**Excerpted passage**
───
2013 Montreal election night coverage plans: TV prime time stays untouched

Graphics that will be used on Global Montreal's News Final election special.

Graphics that will be used on Global Montreal’s News Final election results special.

When the polls close at 8pm on Sunday, Montrealers will be turning to their televisions to watch the results come in. And many will be disappointed.

Though there are municipal elections happening throughout Quebec, and Montreal’s election in particular has been getting a lot of attention, none of the broadcast television stations in Montreal is carrying election coverage before 10pm. Most are keeping the lucrative Sunday primetime schedule as is, and holding live election coverage until the late evening.

For the all-news networks, meanwhile, it will depend on your preferred language (just like with every other story, Montreal/Quebec news is national news in French but not in English). RDI and LCN will have election coverage starting at 6:30pm (presumably covering cities across Quebec, not just Montreal), while the three English networks have no election specials planned.

Here’s what’s going on for each network:

Local television

  • Radio-Canada: Tout le monde en parle until 10:18pm, followed by Le Téléjournal (presumably leading with election news), then simulcasting RDI’s election special starting at 10:42pm going until about 1am
  • TVA: Regular Sunday night primetime (a special Le Banquier with Céline Dion, On connaît la chanson), followed by TVA Nouvelles at 10pm, then a movie at 11pm
  • V: No live election coverage (the network only airs newscasts in the morning now)
  • Télé-Québec: No live election coverage (Télé-Québec stopped having live news long ago)
  • MAtv Montréal: No live election coverage
  • CBC Television: Local news as usual at 11pm, focused on election results, hosted by Thomas Daigle. Prime time (Battle of the Blades) is untouched. Results throughout the night online.
───
**Directives**
A – From the Montreal election-night coverage article, copy verbatim the passage starting at "Graphics that will be used on Global Montreal's" and ending at "will be disappointed.".
B – Proceed with the article on Montreal election-night TV coverage, picking up after its final sentence.

**Supplied data**
───
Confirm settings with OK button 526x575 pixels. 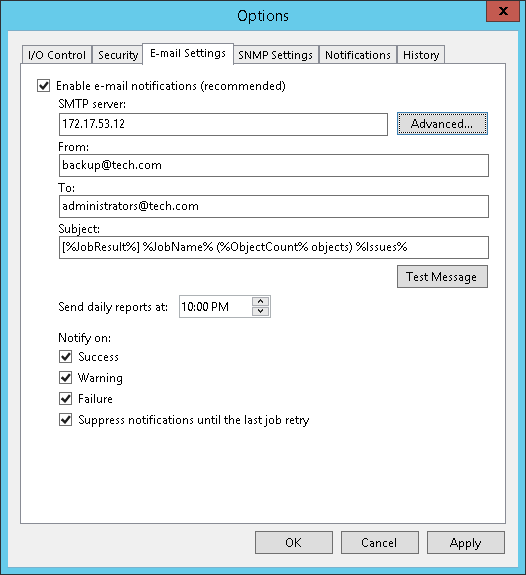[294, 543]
───
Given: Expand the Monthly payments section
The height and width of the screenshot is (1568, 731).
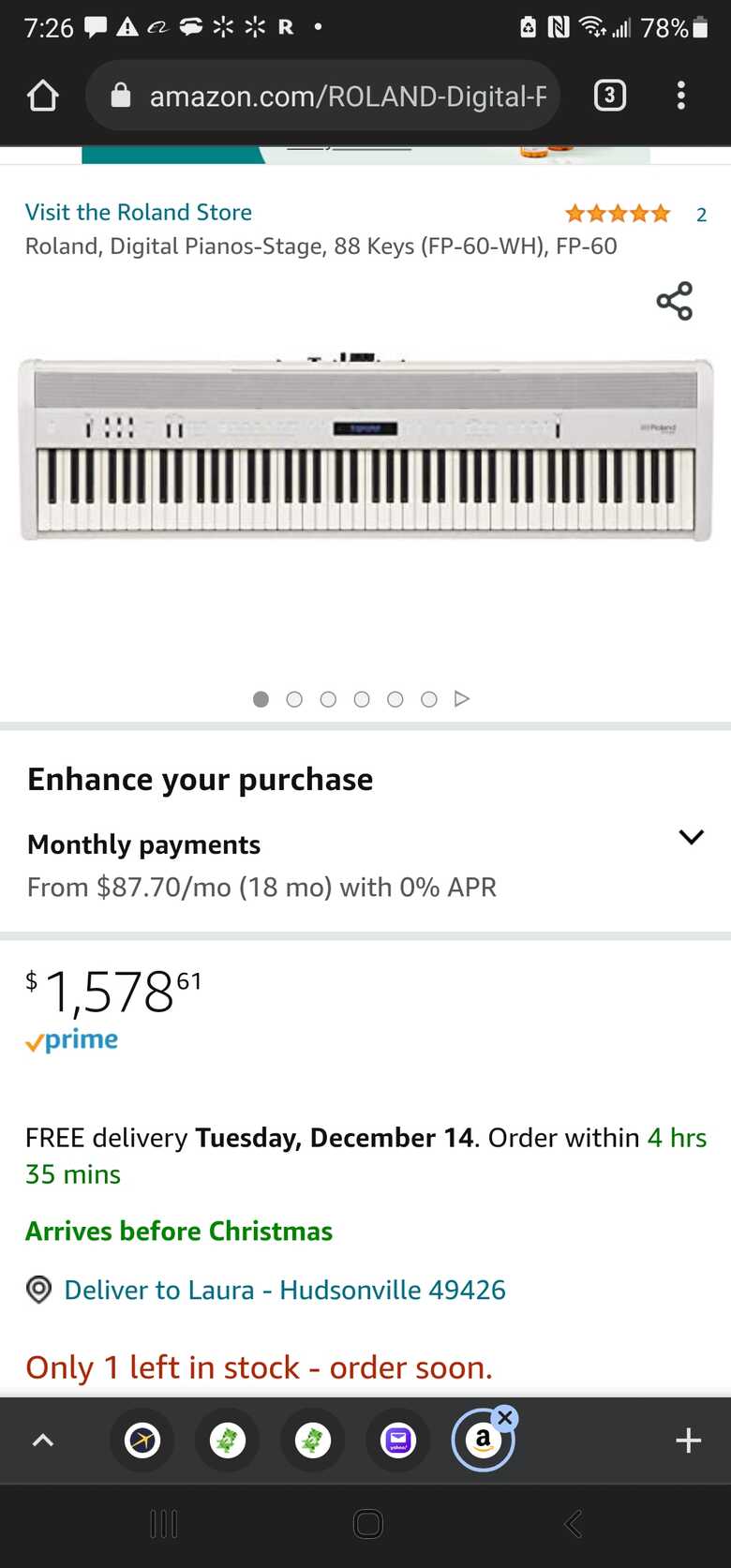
───
**Responses per task**
A –
Graphics that will be used on Global Montreal's News Final election special.

Graphics that will be used on Global Montreal’s News Final election results special.

When the polls close at 8pm on Sunday, Montrealers will be turning to their televisions to watch the results come in. And many will be disappointed.

B –
  • CTV Montreal: Regular late local news at 11:30pm, focused on election results. Five field reporters, plus political panel. Hosted by Paul Karwatsky and Caroline Van Vlaardingen. Prime time remains untouched, but results are promised during “extended news breaks”, with an on-screen crawl when the winner is named, says news director Jed Kahane. Results throughout the night online.
  • Global Montreal: News Final is extended from half an hour to an hour, starting at 11pm. It will also be streamed online. Jamie Orchard hosts, with live reports from Tim Sargeant (Pointe-Claire), Elysia Bryan-Baynes (Beaconsfield) and Billy Shields (CDN/NDG). “We’re also working with the best election graphics in the industry,” says station manager Karen Macdonald. Former city councillor Karim Boulos will be in studio as an analyst. Online, election results and a live blog will be posted as of 8pm. Like its Focus Montreal mini debates, Global plans to focus on demerged on-island suburbs in results and analysis.
  • City Montreal: No live election coverage

Cable TV

On cable, we can expect extensive coverage from the French networks, but not so much from the English networks:

  • RDI: Election special from 6:30pm to at least 1am. Hosted by Patrice Roy, with Véronique Darveau providing results and Carole Aoun following social media. Reporters are promised at the four Montreal party HQs, plus Laval, the South Shore, Quebec City, Gatineau, Trois-Rivières, Estrie, Saguenay, Abitibi and eastern Quebec. Analysts include former mayor Jean Doré, former Quebec municipal affairs minister Rémy Trudel, former Baie St-Paul mayor Jacinthe Simard, and former CBC Montreal anchor Dennis Trudeau.
  • LCN: Election special from 6:30pm to at least midnight. Hosted by Pierre Bruneau, with Jean Lapierre and Mario Dumont as analysts.
  • CBC News Network: Nothing special scheduled. It will run The National from 9 to 10pm as usual, presumably with news from Quebec. Otherwise the primetime schedule is documentaries on Julian Assange, Princess Diana and a chimpanzee.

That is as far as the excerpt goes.